The problem
Can you update the records from the line with "Task: Switch to the ClioSport.net tab" up to and including the line with "pyautogui.click(x=409, y=322)", replacing "quantity" with "amount" and leaving everything else unchanged?

Records from a dataset
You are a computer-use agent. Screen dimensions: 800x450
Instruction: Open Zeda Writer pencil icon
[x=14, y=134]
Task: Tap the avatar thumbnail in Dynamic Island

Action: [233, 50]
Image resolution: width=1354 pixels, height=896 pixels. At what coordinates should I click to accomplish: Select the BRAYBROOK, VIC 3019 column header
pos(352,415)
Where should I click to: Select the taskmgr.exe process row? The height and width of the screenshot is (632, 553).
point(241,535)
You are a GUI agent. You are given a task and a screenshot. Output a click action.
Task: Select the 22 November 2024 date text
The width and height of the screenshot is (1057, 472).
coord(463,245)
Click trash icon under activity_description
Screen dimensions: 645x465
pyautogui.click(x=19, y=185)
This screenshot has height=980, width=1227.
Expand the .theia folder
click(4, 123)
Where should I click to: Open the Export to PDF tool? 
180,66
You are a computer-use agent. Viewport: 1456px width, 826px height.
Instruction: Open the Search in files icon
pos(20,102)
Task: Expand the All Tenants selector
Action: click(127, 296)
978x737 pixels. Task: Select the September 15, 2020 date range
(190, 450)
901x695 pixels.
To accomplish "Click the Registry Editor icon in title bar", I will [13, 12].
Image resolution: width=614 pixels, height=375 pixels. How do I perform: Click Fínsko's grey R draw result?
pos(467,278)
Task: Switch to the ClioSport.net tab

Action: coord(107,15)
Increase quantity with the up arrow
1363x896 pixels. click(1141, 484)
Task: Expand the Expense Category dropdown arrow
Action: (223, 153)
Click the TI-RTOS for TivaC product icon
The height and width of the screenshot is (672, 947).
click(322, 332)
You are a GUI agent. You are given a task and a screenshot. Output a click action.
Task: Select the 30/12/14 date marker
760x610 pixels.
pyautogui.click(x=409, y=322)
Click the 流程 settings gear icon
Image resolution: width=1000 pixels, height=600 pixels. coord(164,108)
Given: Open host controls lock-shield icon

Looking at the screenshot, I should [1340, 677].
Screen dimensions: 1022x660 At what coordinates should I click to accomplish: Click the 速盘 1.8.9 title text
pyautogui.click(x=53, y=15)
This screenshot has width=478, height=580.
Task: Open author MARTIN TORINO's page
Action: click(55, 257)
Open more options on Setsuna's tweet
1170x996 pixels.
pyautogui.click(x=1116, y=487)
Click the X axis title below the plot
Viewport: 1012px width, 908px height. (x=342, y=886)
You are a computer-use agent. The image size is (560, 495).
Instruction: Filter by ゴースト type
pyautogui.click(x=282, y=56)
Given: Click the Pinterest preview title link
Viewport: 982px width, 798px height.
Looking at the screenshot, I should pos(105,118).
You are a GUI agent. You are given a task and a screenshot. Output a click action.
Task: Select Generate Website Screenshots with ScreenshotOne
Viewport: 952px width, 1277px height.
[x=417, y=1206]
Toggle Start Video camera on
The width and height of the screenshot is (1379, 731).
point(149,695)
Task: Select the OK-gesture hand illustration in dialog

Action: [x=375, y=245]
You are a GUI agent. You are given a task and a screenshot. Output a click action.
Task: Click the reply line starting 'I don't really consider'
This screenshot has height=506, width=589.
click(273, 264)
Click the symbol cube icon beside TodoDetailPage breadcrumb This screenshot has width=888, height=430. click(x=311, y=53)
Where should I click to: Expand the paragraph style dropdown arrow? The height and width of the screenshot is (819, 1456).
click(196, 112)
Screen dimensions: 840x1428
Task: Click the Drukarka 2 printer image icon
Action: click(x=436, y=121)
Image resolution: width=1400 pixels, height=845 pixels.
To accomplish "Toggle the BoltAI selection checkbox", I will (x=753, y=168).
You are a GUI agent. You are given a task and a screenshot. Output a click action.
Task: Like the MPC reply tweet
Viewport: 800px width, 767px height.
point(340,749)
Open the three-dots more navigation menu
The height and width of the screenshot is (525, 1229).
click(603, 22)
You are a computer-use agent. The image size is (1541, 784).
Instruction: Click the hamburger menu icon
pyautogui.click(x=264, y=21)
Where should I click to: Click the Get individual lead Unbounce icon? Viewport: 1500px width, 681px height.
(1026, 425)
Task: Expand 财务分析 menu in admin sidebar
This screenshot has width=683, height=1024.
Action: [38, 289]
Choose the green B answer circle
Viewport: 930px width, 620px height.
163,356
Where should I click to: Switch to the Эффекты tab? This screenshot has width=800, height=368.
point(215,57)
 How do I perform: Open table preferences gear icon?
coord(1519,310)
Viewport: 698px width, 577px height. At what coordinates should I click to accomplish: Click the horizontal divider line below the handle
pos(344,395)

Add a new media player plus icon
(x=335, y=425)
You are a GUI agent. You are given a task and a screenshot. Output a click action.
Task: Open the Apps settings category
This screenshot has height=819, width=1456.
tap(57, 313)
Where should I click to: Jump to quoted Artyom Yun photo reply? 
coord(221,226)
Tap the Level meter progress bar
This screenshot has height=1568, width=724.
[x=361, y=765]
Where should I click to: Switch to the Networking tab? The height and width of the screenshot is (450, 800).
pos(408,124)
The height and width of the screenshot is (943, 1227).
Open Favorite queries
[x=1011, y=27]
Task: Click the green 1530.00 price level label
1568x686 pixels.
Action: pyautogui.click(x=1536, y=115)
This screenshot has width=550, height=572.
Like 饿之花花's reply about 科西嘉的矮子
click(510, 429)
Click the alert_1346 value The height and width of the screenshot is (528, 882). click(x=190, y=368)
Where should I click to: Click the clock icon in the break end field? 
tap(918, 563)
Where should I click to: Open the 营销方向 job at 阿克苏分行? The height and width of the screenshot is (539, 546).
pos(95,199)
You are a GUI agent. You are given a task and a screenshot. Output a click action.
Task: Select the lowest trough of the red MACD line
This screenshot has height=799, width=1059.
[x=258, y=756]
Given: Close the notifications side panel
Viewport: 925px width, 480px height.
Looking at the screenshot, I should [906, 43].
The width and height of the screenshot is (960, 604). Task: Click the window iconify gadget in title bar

Full output
Task: Switch to the ClioSport.net tab

Action: coord(107,15)
Increase amount with the up arrow
1363x896 pixels. click(1141, 484)
Task: Expand the Expense Category dropdown arrow
Action: (223, 153)
Click the TI-RTOS for TivaC product icon
The height and width of the screenshot is (672, 947).
click(322, 332)
You are a GUI agent. You are given a task and a screenshot. Output a click action.
Task: Select the 30/12/14 date marker
760x610 pixels.
pyautogui.click(x=409, y=322)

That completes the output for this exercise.